Problem
Continue the question below about ingesting a protobuf map into Druid through Kafka, starting from the point where it stops.

Passage to read
-- BEGIN --

Ingesting map in protobuf into druid through Kafka ingestion spec

I am trying to ingest a protobuf object which contains a map into the druid using Kafka supervisor. Details regarding the same are explained in the below steps.

  • Step 1: Create a protobuf object
syntax = "proto2";
package test;

option java_package = "com.sk.test";
option java_outer_classname = "ImpressionProto";
option java_multiple_files = true;

message Impression {
  required string dt = 1;
  required string impressionId = 2;
  required double dataPrice = 3;
  map<string, double> dataProviderDataPrice = 4;
}

using command

protoc --include_imports --descriptor_set_out=impression.desc src/main/protobuf/impression.proto

to generate impression.desc which I upload to S3.

  • Step 2
    Ingested the data (string as key serializer and KafkaProtobufSerializer as value serializer) into kafka.
package com.sk.test;

import io.confluent.kafka.serializers.protobuf.KafkaProtobufSerializer;
import io.confluent.kafka.serializers.protobuf.KafkaProtobufSerializerConfig;
import org.apache.kafka.clients.producer.KafkaProducer;
import org.apache.kafka.clients.producer.Producer;
import org.apache.kafka.clients.producer.ProducerConfig;
import org.apache.kafka.clients.producer.ProducerRecord;
import org.apache.kafka.common.serialization.StringSerializer;

import java.util.HashMap;
import java.util.Map;
import java.util.Properties;

public class KafkaProducerSample {
    public static void main(String[] args) {
        Properties properties = new Properties();
        properties.put(ProducerConfig.BOOTSTRAP_SERVERS_CONFIG, "localhost:9092");
        properties.put(ProducerConfig.KEY_SERIALIZER_CLASS_CONFIG, StringSerializer.class);
        properties.put(ProducerConfig.VALUE_SERIALIZER_CLASS_CONFIG, KafkaProtobufSerializer.class);
        properties.put(KafkaProtobufSerializerConfig.SCHEMA_REGISTRY_URL_CONFIG, "http://localhost:8081");


        Producer<String, com.sk.test.Impression> producer = new KafkaProducer<>(properties);

        Map<String, Double> temp = new HashMap<>();
        temp.put("dataPrice1", 1.2);

        com.sk.test.Impression impression = com.sk.test.Impression.newBuilder()

-- END --

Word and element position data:
-- BEGIN --

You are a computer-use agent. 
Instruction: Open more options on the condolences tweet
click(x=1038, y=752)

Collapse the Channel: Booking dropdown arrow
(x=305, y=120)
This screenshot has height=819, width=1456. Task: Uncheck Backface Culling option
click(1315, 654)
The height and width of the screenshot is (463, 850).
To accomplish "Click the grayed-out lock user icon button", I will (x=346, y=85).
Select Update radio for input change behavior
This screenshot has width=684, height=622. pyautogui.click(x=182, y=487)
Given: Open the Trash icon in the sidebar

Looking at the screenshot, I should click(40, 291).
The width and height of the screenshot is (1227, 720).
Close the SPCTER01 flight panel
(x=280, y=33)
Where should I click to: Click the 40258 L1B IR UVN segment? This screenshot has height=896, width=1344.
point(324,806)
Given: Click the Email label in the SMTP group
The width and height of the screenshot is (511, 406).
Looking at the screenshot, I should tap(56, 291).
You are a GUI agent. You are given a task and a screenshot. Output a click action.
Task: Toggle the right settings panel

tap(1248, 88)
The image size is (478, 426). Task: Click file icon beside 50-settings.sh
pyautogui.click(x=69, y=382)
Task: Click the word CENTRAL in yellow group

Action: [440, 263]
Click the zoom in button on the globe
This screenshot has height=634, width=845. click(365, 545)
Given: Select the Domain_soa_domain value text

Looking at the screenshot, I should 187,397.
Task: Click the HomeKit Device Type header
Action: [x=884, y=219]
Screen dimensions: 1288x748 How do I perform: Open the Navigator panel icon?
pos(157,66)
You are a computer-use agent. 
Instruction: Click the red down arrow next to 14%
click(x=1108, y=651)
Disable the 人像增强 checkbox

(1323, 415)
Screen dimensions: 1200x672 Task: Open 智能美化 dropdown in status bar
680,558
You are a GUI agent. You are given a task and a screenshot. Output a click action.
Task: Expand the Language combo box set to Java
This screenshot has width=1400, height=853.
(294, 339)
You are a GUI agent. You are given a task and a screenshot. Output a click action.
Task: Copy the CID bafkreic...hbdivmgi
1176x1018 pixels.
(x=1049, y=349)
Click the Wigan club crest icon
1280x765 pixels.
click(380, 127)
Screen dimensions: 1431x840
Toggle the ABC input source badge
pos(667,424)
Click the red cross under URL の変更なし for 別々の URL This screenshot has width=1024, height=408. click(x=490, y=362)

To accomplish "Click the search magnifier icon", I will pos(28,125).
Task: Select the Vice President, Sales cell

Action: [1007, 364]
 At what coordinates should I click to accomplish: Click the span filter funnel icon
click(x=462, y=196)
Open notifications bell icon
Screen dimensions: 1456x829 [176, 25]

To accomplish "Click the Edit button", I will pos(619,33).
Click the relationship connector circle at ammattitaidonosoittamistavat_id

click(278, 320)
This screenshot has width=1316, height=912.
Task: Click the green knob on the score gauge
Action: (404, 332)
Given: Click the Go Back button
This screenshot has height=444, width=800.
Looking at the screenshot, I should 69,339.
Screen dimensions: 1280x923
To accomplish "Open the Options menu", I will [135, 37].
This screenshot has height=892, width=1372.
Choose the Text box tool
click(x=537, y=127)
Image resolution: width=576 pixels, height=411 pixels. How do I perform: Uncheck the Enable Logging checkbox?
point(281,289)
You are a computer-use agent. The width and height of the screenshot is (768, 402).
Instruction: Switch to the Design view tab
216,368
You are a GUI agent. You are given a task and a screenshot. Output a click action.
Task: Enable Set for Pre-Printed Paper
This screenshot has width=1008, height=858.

-- END --

The result
                .setDt("2022-03-22T14:00:00.000Z")
                .setImpressionId("1")
                .setDataPrice(1.2)
                .putAllDataProviderDataPrice(temp)
                .build();

        ProducerRecord<String, Impression> record = new ProducerRecord<>("protobufTestSK3", null, impression);
        producer.send(record);
        producer.flush();
        producer.close();

    }
}
  • Step 3
    trying to ingest data into druid using following spec
{
  "type": "kafka",
  "spec": {
    "dataSchema": {
      "dataSource": "protobufTestSK3",
      "timestampSpec": {
        "column": "dt",
        "format": "auto",
        "missingValue": null
      },
      "dimensionsSpec": {
        "dimensions": [
          {
            "type": "string",
            "name": "impressionId",
            "multiValueHandling": "SORTED_ARRAY",
            "createBitmapIndex": true
          }
        ],
        "dimensionExclusions": [
          "dataProviderDataPrice_dataPrice1",
          "dataProviderDataPrice_dataPrice2",
          "dataPrice"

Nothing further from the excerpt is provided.